> _PROMPT_
Read through the data, and wherever a line holds the word "profile", write that line out.
+-------+
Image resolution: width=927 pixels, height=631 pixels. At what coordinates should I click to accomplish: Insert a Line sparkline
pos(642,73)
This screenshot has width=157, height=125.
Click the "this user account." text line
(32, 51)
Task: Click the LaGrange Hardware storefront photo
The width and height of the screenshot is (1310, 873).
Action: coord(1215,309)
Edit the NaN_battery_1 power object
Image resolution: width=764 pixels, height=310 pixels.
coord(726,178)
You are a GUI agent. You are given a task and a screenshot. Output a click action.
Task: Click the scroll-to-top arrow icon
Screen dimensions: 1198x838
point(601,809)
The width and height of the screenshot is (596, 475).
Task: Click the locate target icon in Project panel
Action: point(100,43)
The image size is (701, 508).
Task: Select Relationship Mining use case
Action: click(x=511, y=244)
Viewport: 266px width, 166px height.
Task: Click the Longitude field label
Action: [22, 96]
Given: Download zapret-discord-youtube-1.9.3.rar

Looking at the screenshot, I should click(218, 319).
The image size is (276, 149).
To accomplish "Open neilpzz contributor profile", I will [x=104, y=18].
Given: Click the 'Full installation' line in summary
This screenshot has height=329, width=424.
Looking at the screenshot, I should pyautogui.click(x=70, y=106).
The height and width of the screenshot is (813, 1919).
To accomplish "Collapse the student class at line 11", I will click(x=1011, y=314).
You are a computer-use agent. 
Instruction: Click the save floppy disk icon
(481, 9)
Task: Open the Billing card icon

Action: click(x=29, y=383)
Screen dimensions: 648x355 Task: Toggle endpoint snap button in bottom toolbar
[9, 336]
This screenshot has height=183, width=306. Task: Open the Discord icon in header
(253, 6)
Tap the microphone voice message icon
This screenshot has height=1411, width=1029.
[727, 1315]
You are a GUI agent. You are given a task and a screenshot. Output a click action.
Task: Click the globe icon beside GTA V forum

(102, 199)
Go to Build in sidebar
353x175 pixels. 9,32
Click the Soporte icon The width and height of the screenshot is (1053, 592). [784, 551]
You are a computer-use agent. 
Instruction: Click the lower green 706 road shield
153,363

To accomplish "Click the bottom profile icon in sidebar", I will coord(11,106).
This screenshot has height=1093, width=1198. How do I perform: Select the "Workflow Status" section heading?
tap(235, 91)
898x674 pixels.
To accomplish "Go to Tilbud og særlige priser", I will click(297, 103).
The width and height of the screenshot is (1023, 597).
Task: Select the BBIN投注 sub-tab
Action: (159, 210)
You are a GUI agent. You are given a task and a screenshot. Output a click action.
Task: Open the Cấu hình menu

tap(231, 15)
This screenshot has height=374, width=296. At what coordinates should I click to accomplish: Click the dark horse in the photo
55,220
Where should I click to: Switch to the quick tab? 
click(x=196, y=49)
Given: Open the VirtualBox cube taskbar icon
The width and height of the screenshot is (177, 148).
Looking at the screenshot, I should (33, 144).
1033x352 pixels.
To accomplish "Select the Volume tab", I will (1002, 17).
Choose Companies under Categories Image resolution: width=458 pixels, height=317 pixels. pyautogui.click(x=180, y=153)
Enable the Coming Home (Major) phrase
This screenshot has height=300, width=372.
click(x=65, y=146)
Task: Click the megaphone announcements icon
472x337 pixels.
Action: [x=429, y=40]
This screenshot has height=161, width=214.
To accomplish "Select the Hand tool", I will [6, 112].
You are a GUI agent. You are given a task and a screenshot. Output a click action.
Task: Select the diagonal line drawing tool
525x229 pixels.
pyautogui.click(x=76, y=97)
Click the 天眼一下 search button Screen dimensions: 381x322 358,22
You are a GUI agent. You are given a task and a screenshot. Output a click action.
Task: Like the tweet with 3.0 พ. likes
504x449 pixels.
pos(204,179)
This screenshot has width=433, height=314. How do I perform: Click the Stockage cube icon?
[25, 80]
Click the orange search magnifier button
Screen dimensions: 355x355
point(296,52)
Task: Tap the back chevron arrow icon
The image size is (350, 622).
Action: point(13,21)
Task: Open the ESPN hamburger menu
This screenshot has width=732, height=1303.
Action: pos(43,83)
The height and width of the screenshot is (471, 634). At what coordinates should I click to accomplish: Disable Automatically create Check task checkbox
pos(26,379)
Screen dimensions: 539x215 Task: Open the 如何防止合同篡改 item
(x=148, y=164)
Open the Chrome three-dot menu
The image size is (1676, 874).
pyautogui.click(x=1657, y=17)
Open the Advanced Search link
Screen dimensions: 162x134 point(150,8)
+-------+
> _TASK OUTPUT_
To accomplish "Open neilpzz contributor profile", I will [x=104, y=18].
To accomplish "Click the bottom profile icon in sidebar", I will coord(11,106).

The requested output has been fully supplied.